After that he knew there really was no other way but to leave Atlanta. With the hindsight that comes through time and distance Rhett could finally admit to himself that he couldn't stay in Atlanta after Melanie Wilkes died. He knew that deep, deep within him he did still love Scarlett and had he stayed in Atlanta he could not have stood Ashley Wilkes clinging to his wife's skirts being helpless. Rhett would have shot Ashley Wilkes or Scarlett, or both of them and then himself.

Picking up the journal he continued to read.

Poor Albert I was crying and he is not a man whose comfortable with tears. He held me awkwardly and finally said "What's the worst thing that's ever happened to you." I told him that I had no idea, that so many horrible things had happened in the last ten year that I couldn't find one single thing to put my finger on." He smiled and told me that from now on he was going to ask me that question till I could isolate one particular thing. He did succeed in stopping my tears. Instead I was angry, angry that this virtual stranger was going to bait me whenever he felt like it.

I told him I was none of his concern and he nodded. Finally he asked if I'd like to know the worst thing that had ever happened to him. I shrugged and he took that as a yes. I lost track of time, we sat on that bench together till night came and the moon was high. He told me about the death of his father and the blame that his mother laid on him. He told me about his wife, whom he did not love and spent much of his time avoiding. He told me about himself.

I told him about Ella, how she'd accused me of failing her as she died.

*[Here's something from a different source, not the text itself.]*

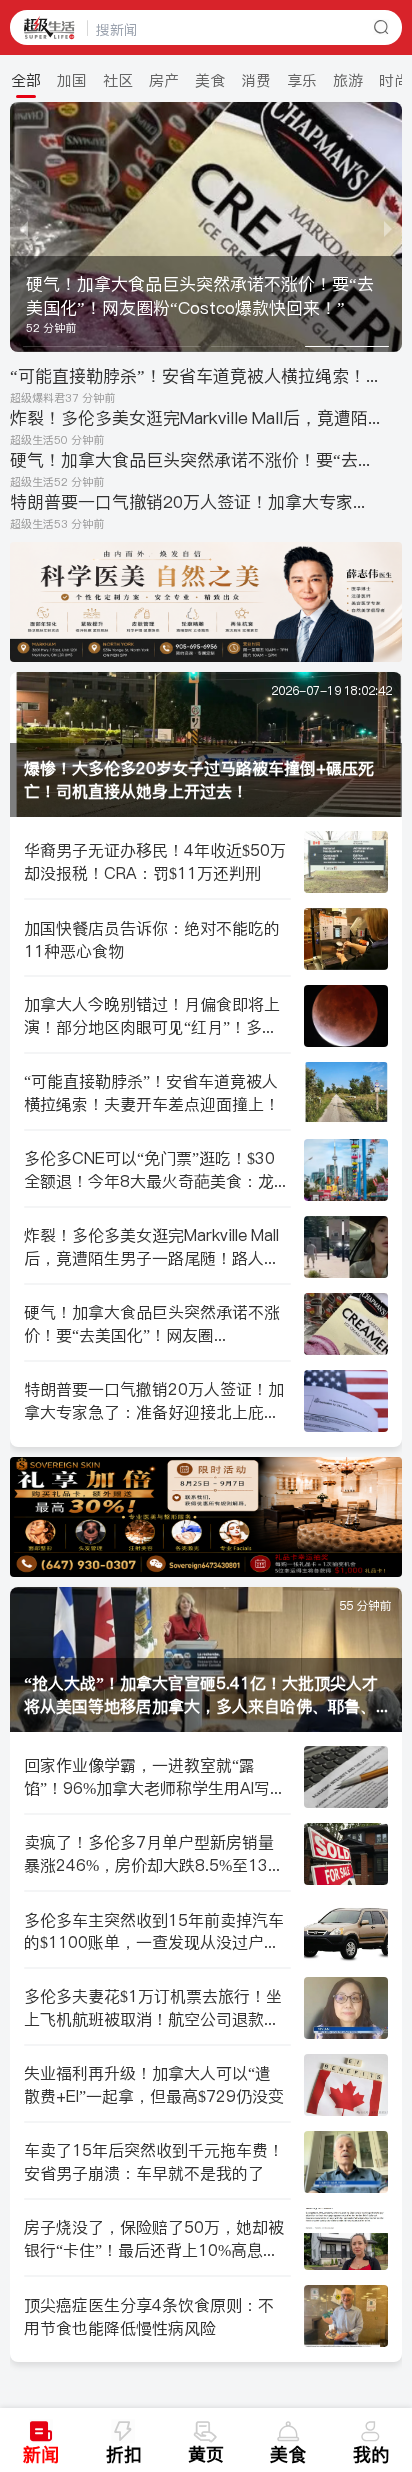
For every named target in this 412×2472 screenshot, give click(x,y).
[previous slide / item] (24, 227)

Damn Rhett, how could I know that he wouldn't come. I promised her that Rhett would come because I believed in his words to me when he told me that he loved Wade and Ella and would do anything for them. One day I hope to stand face to face with him and tell him that. She died asking for him. No matter how much progress I'd made winning her heart she wanted Rhett. Why couldn't he forget for a moment how much he hated me. She told me that I had never loved her. That I had never loved her father. She told me the only people ever to love her were Melanie and her Uncle Rhett. Then she told me that even Uncle Rhett hadn't really loved her or he would have come. She even told me that maybe it was because Uncle Rhett was made that Bonnie had died and Ella hadn't. The Doctor told me it was the fever driving her to say those things.

I know better.

I always dismissed Ella as foolish and flighty. But she knew I never loved Frank. I never mentioned him to her, I had nothing to say about him because to me he hadn't been worth remembering. I only spoke kindly of Charles to Wade because of Melanie.

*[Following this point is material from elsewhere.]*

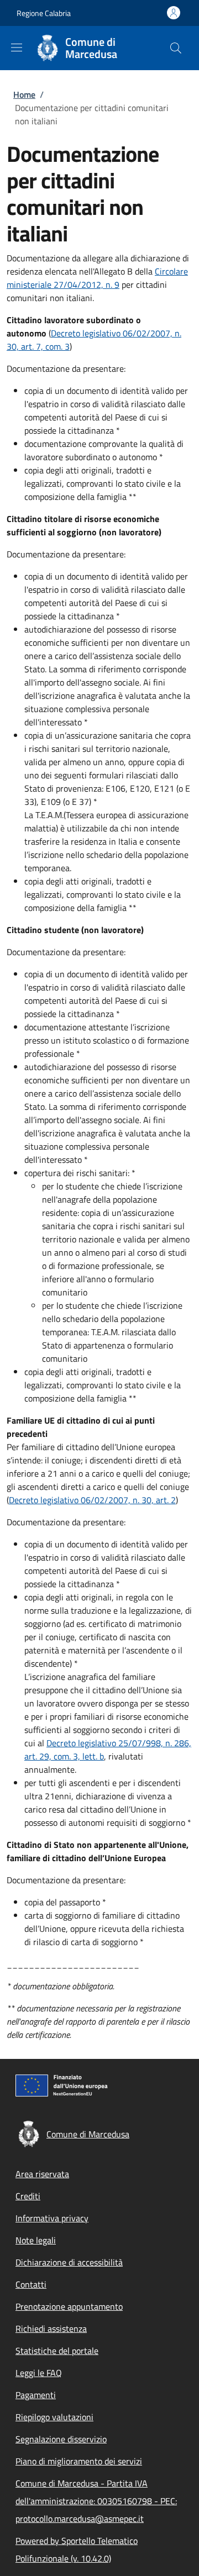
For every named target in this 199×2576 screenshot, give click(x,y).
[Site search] (175, 48)
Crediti (27, 2196)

Why did Ella have to die? Why did God take two children who never harmed anyone? Why did the baby I miscarried have to die? Why not me? Why? I miss Ella and it cuts my heart and I cry and can't stop when I open the trunks that contain her clothes. Now I see why Rhett locked Bonnie's room. Now I see why he wanted to strangle me when I suggested giving away her things. Now I see and it's all too late. I can never tell Rhett that I finally understand a small part of what he felt.

Rhett placed the book face down and stared into the dancing flames of the fire. Scarlett really had grown up. When he'd seen her the day he'd arrived she had only told him that she had written him and telegraphed him about Ella. She told him that Ella had wanted to see him, but that was all. She could have hurt him deeply with details of Ella's last words and how disappointed she'd been when he hadn't come. Scarlett could have wounded him and been well within her rights to do so, but didn't.

She loved him and hadn't wanted to hurt him. She had been willing to keep all of the pain of losing Ella to herself rather than burden him. The guilt at reading her private thoughts was now complete.